**Instructions for the task**
The answer must consist of every line from the entries below that contains the word "will".

**Data records**

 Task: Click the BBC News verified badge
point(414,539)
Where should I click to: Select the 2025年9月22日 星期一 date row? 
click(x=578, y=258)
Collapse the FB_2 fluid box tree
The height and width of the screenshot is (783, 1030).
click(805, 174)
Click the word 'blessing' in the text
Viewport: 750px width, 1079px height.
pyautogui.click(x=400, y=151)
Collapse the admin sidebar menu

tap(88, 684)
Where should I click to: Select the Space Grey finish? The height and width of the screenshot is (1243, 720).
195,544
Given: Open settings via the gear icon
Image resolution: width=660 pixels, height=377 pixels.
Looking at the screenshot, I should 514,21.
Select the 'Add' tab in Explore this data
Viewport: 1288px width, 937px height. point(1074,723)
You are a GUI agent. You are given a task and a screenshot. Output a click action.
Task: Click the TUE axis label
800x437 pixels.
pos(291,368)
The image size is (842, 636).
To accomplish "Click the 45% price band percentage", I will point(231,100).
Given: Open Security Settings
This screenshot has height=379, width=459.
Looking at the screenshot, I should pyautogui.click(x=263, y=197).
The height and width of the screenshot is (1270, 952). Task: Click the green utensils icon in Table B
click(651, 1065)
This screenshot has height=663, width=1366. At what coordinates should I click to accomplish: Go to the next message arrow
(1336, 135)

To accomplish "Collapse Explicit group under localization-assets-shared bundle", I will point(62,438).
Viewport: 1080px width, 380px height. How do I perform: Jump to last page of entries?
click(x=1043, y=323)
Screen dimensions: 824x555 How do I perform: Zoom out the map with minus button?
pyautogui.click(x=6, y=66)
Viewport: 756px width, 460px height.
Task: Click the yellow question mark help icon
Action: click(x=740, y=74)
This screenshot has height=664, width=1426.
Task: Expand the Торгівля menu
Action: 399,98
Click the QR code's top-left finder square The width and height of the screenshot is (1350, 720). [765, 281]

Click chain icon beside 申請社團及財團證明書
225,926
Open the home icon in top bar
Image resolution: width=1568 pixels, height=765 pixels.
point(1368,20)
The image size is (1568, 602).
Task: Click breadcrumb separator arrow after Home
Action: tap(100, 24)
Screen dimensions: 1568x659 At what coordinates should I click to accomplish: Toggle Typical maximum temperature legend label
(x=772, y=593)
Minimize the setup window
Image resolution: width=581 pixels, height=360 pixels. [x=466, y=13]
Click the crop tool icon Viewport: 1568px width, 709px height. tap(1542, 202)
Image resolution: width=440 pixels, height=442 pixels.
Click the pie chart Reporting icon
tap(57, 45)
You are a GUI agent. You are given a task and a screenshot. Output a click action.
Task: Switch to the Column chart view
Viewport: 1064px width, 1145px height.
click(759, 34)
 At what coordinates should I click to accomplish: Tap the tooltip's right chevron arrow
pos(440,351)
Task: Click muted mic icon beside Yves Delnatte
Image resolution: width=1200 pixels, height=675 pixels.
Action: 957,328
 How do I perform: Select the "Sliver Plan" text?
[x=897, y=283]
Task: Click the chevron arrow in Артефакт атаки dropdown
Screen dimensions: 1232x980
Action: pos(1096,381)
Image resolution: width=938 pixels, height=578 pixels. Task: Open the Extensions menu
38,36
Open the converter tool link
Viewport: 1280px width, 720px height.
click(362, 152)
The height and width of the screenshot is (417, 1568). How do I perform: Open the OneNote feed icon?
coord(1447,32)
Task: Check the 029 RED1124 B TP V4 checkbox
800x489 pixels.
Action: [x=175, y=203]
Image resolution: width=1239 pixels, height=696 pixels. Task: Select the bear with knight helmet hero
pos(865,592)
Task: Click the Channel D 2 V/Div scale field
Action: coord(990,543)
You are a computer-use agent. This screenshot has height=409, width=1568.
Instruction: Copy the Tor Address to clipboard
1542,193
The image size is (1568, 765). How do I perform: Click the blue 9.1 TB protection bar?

**Exercise response**
To accomplish "Click the 45% price band percentage", I will point(231,100).
To accomplish "Collapse Explicit group under localization-assets-shared bundle", I will point(62,438).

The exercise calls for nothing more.